**What is required:** Copy out every line of the listing in which "computer" appears.

**Given data:**
+===+

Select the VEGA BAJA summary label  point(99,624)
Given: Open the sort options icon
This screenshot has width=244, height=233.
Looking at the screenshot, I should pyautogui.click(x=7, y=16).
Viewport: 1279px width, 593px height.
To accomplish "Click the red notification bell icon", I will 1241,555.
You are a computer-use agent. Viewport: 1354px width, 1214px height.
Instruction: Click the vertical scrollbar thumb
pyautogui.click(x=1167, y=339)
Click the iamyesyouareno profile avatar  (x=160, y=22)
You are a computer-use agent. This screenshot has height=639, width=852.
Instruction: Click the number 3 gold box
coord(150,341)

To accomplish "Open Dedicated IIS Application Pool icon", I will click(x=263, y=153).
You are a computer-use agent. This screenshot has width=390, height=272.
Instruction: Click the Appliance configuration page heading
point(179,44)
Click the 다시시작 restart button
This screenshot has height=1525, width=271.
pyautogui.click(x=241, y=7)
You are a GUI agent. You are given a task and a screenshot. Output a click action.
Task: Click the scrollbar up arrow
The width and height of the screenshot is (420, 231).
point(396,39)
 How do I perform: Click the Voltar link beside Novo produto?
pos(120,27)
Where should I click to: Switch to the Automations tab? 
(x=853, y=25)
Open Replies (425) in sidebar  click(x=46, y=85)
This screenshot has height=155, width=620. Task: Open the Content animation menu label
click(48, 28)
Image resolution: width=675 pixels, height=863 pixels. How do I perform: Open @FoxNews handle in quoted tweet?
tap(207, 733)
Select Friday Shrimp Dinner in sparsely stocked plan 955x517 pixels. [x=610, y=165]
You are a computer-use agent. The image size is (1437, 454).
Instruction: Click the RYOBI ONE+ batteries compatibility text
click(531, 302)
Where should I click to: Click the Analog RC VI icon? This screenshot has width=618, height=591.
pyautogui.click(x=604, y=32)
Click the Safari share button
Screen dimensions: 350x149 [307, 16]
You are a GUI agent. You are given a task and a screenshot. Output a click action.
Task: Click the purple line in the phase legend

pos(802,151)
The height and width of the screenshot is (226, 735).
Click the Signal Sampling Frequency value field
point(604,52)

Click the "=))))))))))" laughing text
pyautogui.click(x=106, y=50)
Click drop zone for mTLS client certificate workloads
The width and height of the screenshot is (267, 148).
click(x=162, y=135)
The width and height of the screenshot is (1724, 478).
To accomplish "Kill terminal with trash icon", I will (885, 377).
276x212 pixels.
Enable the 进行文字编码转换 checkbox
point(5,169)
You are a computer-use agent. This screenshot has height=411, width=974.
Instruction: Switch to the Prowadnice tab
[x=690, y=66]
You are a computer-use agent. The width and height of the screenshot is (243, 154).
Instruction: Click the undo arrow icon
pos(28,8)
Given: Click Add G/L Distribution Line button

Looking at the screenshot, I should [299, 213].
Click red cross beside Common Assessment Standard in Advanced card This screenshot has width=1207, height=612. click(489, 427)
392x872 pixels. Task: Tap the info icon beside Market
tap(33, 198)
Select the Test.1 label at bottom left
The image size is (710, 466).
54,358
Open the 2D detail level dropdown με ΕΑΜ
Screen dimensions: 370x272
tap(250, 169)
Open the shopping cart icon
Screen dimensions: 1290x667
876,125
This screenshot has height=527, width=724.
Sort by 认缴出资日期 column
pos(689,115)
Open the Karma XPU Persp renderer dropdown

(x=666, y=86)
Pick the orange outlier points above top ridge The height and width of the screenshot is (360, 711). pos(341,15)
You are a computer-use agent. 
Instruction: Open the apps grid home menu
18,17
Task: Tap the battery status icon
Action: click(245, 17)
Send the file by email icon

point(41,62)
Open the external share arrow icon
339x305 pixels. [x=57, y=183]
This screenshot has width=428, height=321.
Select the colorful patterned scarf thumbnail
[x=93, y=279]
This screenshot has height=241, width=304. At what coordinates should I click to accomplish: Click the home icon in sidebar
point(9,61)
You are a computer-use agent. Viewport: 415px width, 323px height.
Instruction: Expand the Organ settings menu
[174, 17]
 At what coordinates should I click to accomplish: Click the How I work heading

+===+

**Solution for this problem:**
You are a computer-use agent. Viewport: 1354px width, 1214px height.
You are a computer-use agent. This screenshot has height=639, width=852.
You are a computer-use agent. This screenshot has width=390, height=272.
You are a computer-use agent. The image size is (1437, 454).
You are a computer-use agent. This screenshot has height=411, width=974.
You are a computer-use agent. The width and height of the screenshot is (243, 154).
You are a computer-use agent. 
You are a computer-use agent. Viewport: 415px width, 323px height.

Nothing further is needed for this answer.